Sunday, October 31, 2010; 9:03 PM
Bush legs are back, if you can find them.
Once, long ago, U.S. chicken imports were at the top of the market here, plump and yellowish at a time when Russian chicken tended to be scrawny, bluish and scarce. This was the early 1990s, to be precise.
Back then nearly a million tons of leg quarters flowed across the Atlantic every year - chicken parts that don't command very high prices in the breast-meat-craving United States, but that nicely filled a Russian preference for dark meat. And they were cheap. Russians liked them so much that they took to calling them "Bush legs," after the first President Bush.

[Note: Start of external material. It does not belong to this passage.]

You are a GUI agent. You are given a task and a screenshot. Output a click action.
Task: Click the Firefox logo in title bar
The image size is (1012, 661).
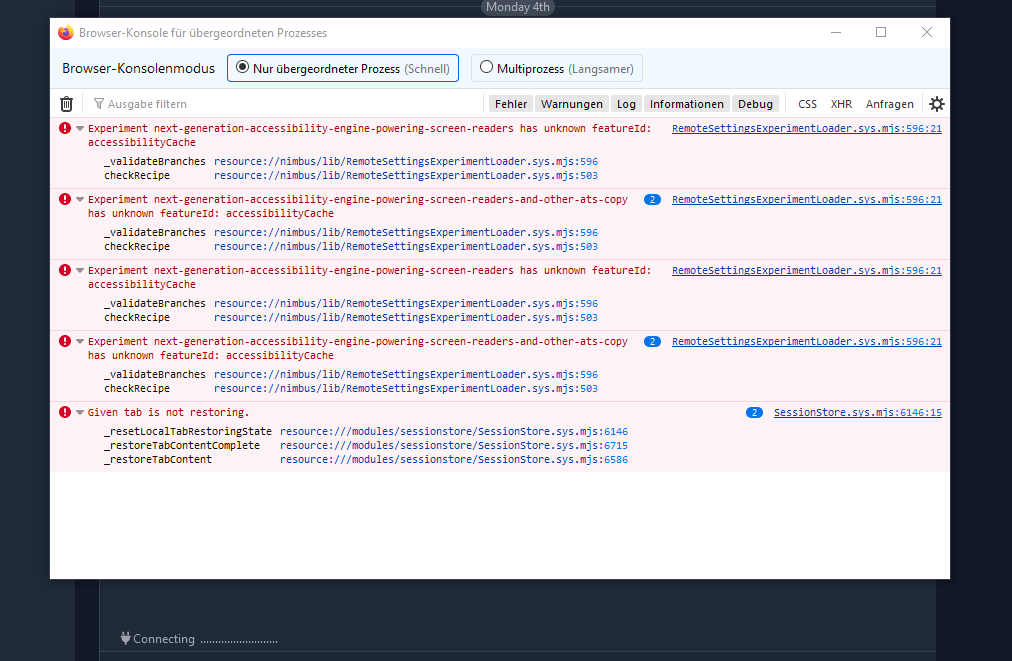tap(66, 33)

But in the new pecking order, they come in close to the bottom. For the first nine months of this year, they were banned outright, on the grounds that the chlorine disinfectant used by U.S. producers is unhealthy. Now, after a relentless full-court press by the U.S. industry, and hard-nosed bargaining over Russia's entry into the World Trade Organization, they're coming in again, washed with a different antimicrobial solution. But Russian shoppers complain about their water content, and worry, after a campaign in the Russian press, about hormones and antibiotics.
You won't find Bush legs in the supermarkets of Moscow or almost any other major city. Who gets them? Poor people in the boondocks, schoolchildren and patrons of fast food restaurants that sell chicken. (Except not one of the largest chains, Rostik's-KFC, which despite its U.S. affiliation says it sells only Russian chicken.) Go to a wholesale market here, with enticing displays of Russian and Brazilian chicken, and if you ask around enough a sullen vendor will eventually pull a 15-kilogram box of U.S. chicken out of the back freezer.
A lot of Bush legs are likely to end up as processed ingredients in other foods.
"The customer thinks he's eating a Russian sausage, when in fact he's eating an American chicken leg," exclaims Sergei Lisovsky, a member of the upper house of the Russian parliament who founded one of the country's largest poultry producers.
Lisovsky, a onetime nightclub entrepreneur and political operative, is not a fan of the American bird. He says Americans are dumping legs here, at less than cost, because they can't sell them at home. They drove the old poultry factories out of business in the 1990s. But now Russia can feed its own, he says, and should stop accommodating Americans just because it wants to join the WTO. Also, he says, with brand new factories and strict health requirements, Russia produces a better-quality product.
Yes, there was that survey by the Consumer Rights Protection Society, which found in June that eight out of 10 samples of domestic chicken purchased in Moscow carried salmonella. But that was misleading, he says. Most of it probably came during shipping and handling. Not the factories' fault.
There's a reason, says Andrei Teryokhin, executive director of the Association of Russian Poultry Meat Operators, that no one anywhere in the world eats chicken sashimi - and that reason is salmonella. It's a question, as he sees it, of educating Russian consumers on safe handling.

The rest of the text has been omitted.